The Honorable Michael A. Sheppard
District Attorney
24th Judicial District
307 North Gonzales
Cuero, Texas 77954
Opinion No. JC-0208

Re: Whether a police officer who secretly records or broadcasts a suspect's conversation in a police car violates section 16.02 of the Penal Code (RQ-0145-JC)

Dear Mr. Sheppard:

You have requested our opinion as to whether a police officer who secretly records or broadcasts a suspect's conversation in a police car violates section 16.02 of the Penal Code. For reasons that will appear below, we conclude that the officer does not.

You provide the following context for your request:

Increasingly, police agencies are equipping their vehicles with dash-mounted video equipment for video taping criminal scenes that occur in front of the police car. These systems typically have the ability to also record conversations within the car. Some can broadcast any conversations that occur within the patrol car so that the officer, several yards away, can hear on his radio what is being said by the occupants. This equipment can be quietly turned on, so that the occupants of the car are unaware that everything they say is being recorded or broadcasted. Additionally, some agencies have opted to simply equip their patrol cars with a hidden tape or mini-disc recorder, which also has the ability to secretly record any conversations that take place in the police car.

A tactic which is evolving, is to place two or three subjects in the back seat of a patrol car equipped with such a radio/recording device, and then to find some excuse to leave the subjects alone in the patrol car, after quietly turning on the device. This is most commonly used during road-side searches of vehicles.

This tactic frequently results in recording conversations in which the subjects discuss where they have hidden contraband in their vehicle, as well as other statements pointing to their knowing participation in a criminal enterprise. Besides being useful in locating hidden contraband, this evidence can also be used in court to prove criminal knowledge and intent.

Objectives:
[A] In the opinion letter, rewrite the paragraph beginning "Increasingly, police agencies are equipping" as a short bulleted list that keeps its main facts.
[B] Summarize the opinion letter in two sentences.
[C] Continue the opinion letter on police car recordings from its final sentence.

Supplied information:
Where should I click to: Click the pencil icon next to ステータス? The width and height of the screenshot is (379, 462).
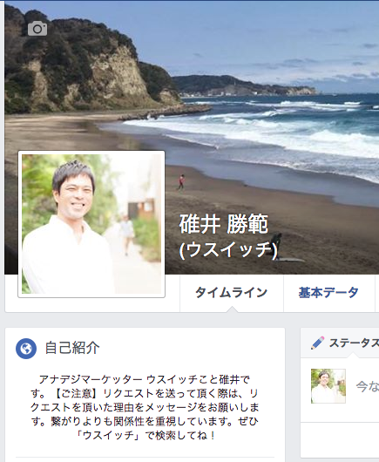(317, 343)
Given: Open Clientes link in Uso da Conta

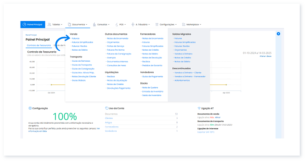Looking at the screenshot, I should click(109, 118).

Answer list:
[A]
- Police agencies increasingly equip their vehicles with dash-mounted video equipment to tape criminal scenes in front of the car.
- These systems can usually also record conversations inside the car.
- Some can broadcast those conversations to the officer's radio, so an officer several yards away can hear the occupants.
- The equipment can be turned on quietly, leaving occupants unaware that they are being recorded or broadcast.
- Some agencies instead put a hidden tape or mini-disc recorder in their patrol cars, which can also secretly record conversations.

[B] The letter considers whether a police officer who secretly records or broadcasts a suspect's conversation in a police car violates section 16.02 of the Penal Code, and it concludes that the officer does not. The district attorney explains that patrol cars are being fitted with devices that can quietly record or broadcast occupants' talk, and that officers often leave suspects alone in such cars during roadside searches, capturing statements about hidden contraband that help locate it and can prove criminal knowledge and intent in court.

[C]
The radio broadcasting of the subjects' conversation can tip-off the searching officer to any plans the subjects in his patrol car may have to attack him when he returns to the patrol car or the presence of weapons they might have on them. Sometimes drug smuggling operations consist of a vehicle hauling the contraband, with a second vehicle following behind, with armed guards or "enforcers." The secret broadcasting of the search subjects' conversations will sometimes reveal this information. In any of these scenarios the broadcast of the subjects' conversation provides significant additional safety to the listening officer.

Letter from Honorable Michael A. Sheppard, District Attorney, 24th Judicial District, to Opinion Committee, Office of the Attorney General, at 1-2 (Nov. 8, 1999) (on file with Opinion Committee).

Section 16.02 of the Penal Code provides, in relevant part:

(a) In this section, "covert entry," "communication common carrier," "contents," "electronic, mechanical, or other device," "intercept," "investigative or law enforcement officer," "oral communication," "electronic communication," "readily accessible to the general public," and "wire communication" have the meanings given those terms in Article 18.20, Code of Criminal Procedure.

(b) A person commits an offense if he:

(1) intentionally intercepts, endeavors to intercept, or procures another person to intercept or endeavor to intercept a wire, oral, or electronic communication.

Tex. Pen. Code Ann. 16.02(a), (b)(1) (Vernon Supp. 2000). "Oral communication" is defined in article 18.20 of the Code of Criminal Procedure, as "an oral communication uttered by a person exhibiting an expectation that the communication is not subject to interception under circumstances justifying that expectation." Tex. Code Crim. Proc. Ann. art. 18.20, 1(2) (Vernon Supp. 2000). We may assume that, under the circumstances you describe, the suspect exhibits "an expectation that the communication is not subject to interception." Thus, the key inquiry is whether the suspect's expectation occurs "under circumstances justifying that expectation."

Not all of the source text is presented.